» **Exercise goal**
Exactly the lines from the one with "Viewport: 800px width, 450px height." through the end of the records below are needed, minus any pictures.

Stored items
=== Begin Enclosure ===
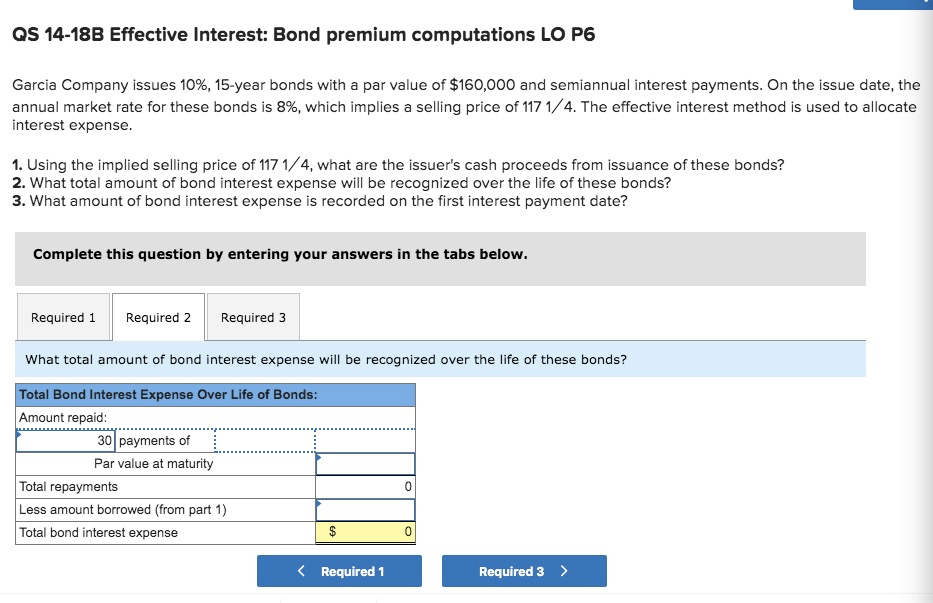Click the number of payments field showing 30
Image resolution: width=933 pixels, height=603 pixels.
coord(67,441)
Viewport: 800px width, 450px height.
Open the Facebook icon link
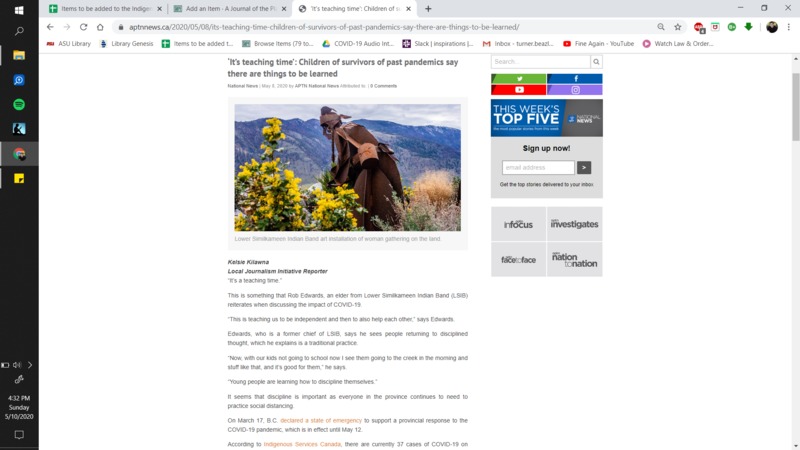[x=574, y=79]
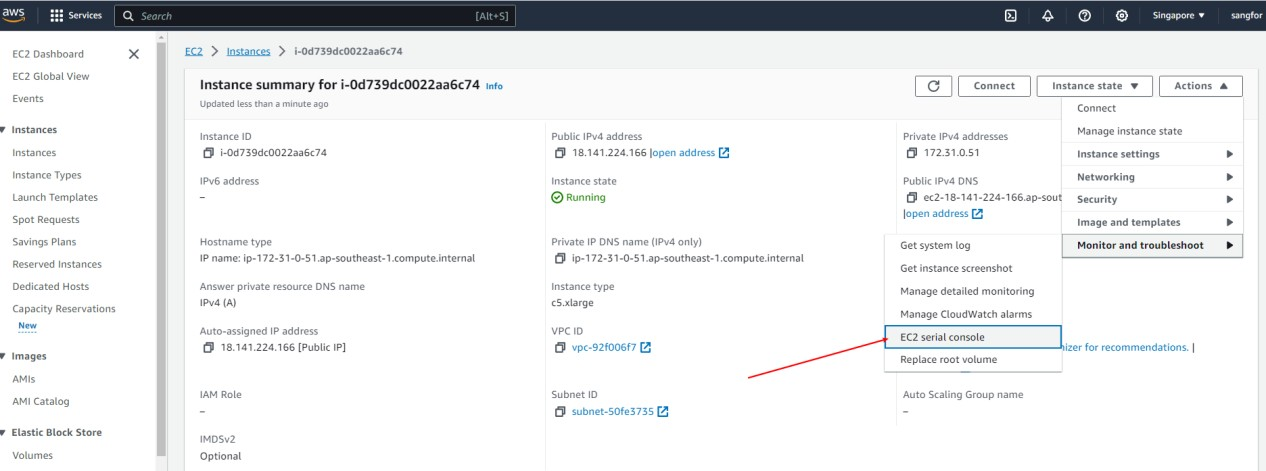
=== End Enclosure ===
» **Answer box**
Viewport: 800px width, 450px height.
Open the Facebook icon link
[x=574, y=79]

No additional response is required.